Target pointing data:
>> start
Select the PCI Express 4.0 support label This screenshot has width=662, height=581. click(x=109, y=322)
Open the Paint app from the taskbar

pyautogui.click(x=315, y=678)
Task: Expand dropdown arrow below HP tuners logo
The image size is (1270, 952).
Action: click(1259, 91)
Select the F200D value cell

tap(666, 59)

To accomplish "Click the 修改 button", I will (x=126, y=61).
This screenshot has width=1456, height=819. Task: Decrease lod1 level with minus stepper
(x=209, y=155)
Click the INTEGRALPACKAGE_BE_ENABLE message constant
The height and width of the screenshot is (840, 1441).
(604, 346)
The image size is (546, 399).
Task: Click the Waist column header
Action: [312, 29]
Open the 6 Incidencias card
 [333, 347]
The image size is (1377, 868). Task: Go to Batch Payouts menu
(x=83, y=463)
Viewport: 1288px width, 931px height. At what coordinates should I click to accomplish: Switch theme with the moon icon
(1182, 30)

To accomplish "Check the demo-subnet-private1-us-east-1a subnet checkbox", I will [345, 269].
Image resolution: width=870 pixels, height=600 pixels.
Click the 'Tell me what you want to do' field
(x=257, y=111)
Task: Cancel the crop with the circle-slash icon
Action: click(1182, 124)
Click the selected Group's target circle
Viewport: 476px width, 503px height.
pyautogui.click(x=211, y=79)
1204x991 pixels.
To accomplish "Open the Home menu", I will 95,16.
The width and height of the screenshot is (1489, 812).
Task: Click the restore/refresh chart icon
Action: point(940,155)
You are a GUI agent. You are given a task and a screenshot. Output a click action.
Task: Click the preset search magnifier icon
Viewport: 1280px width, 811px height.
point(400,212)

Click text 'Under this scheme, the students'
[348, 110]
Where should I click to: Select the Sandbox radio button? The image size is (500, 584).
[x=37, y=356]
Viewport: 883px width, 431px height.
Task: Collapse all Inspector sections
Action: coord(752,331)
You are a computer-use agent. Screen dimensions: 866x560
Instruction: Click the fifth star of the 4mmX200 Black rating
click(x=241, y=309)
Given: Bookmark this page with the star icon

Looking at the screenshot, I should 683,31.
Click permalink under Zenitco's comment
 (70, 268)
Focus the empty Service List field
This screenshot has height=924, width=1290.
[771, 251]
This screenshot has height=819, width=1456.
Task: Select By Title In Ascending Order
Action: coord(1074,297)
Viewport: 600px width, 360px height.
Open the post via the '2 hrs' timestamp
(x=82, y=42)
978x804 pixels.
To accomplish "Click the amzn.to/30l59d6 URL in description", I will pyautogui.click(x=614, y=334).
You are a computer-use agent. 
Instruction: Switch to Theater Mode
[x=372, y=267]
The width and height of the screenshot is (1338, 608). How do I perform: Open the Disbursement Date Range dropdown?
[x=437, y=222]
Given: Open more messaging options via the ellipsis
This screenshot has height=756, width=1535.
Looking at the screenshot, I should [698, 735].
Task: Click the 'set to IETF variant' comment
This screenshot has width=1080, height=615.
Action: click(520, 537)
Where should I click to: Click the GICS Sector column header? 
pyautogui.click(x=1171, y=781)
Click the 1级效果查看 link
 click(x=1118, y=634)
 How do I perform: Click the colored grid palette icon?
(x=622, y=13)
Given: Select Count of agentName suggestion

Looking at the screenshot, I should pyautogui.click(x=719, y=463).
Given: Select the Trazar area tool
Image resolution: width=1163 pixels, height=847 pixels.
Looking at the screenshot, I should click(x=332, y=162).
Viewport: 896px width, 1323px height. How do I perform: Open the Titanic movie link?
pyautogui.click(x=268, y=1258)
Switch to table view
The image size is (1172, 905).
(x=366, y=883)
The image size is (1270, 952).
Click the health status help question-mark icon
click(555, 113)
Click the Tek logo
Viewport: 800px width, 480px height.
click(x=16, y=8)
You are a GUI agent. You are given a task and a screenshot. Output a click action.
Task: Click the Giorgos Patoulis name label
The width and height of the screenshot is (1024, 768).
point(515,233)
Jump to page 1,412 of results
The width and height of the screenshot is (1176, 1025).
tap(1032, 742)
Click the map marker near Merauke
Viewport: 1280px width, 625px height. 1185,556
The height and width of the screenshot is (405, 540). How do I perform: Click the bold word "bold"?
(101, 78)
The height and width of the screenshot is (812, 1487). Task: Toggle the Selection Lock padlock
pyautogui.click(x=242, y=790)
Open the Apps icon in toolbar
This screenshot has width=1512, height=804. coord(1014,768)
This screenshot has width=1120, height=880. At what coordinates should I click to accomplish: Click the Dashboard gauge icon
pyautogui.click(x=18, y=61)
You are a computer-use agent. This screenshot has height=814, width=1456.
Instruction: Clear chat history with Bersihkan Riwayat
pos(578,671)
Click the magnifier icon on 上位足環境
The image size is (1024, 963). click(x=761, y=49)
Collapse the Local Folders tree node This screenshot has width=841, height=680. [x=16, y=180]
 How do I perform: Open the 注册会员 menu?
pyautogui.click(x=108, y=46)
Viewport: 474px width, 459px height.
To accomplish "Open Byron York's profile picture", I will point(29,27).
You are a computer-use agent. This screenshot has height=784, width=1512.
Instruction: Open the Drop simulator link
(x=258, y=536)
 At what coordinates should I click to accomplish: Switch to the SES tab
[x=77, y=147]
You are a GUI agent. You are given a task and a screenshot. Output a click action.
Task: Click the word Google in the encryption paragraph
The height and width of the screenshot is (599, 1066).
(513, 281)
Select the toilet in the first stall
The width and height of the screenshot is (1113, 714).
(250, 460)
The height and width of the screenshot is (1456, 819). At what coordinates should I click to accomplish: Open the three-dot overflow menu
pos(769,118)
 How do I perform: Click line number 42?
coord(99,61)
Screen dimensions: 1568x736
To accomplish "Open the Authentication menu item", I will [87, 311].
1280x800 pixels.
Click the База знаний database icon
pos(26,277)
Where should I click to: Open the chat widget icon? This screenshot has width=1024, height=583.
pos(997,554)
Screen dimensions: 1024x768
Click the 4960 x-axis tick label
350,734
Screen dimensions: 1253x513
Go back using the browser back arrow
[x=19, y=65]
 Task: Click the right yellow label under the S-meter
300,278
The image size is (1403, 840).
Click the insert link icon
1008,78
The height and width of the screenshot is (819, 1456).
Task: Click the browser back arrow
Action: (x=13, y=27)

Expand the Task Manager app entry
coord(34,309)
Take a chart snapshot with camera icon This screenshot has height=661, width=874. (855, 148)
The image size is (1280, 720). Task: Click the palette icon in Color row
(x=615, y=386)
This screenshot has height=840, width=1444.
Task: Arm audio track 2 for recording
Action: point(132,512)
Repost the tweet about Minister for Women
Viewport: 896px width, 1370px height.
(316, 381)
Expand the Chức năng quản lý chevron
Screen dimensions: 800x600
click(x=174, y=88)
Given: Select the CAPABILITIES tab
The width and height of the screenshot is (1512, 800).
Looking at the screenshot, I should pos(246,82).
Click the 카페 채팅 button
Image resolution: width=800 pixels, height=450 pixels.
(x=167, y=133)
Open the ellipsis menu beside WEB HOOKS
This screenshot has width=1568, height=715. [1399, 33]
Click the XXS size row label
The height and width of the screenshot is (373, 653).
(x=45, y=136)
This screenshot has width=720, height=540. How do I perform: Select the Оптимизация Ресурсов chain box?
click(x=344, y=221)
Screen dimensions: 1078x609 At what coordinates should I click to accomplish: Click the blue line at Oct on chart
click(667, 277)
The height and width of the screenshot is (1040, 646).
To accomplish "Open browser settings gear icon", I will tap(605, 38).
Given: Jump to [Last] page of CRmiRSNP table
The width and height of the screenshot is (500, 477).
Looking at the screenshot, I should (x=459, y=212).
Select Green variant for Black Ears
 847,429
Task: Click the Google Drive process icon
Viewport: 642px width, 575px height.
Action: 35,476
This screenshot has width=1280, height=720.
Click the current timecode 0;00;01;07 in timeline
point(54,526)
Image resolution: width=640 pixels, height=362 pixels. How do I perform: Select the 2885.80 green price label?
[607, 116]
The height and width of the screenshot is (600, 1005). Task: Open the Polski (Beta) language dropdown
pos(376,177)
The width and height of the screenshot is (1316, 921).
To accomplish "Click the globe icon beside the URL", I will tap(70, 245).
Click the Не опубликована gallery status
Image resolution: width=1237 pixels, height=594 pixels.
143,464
>> end
## [What is needed]
Lay out the data as a Markdown table with the columns Row and Data line. Begin at the first line of the data, go on through the line containing "pyautogui.click(x=315, y=678)", number each row, and omit blank lines.

## [The completed task]
| Row | Data line |
|---|---|
| 1 | Select the PCI Express 4.0 support label This screenshot has width=662, height=581. click(x=109, y=322) |
| 2 | Open the Paint app from the taskbar |
| 3 | pyautogui.click(x=315, y=678) |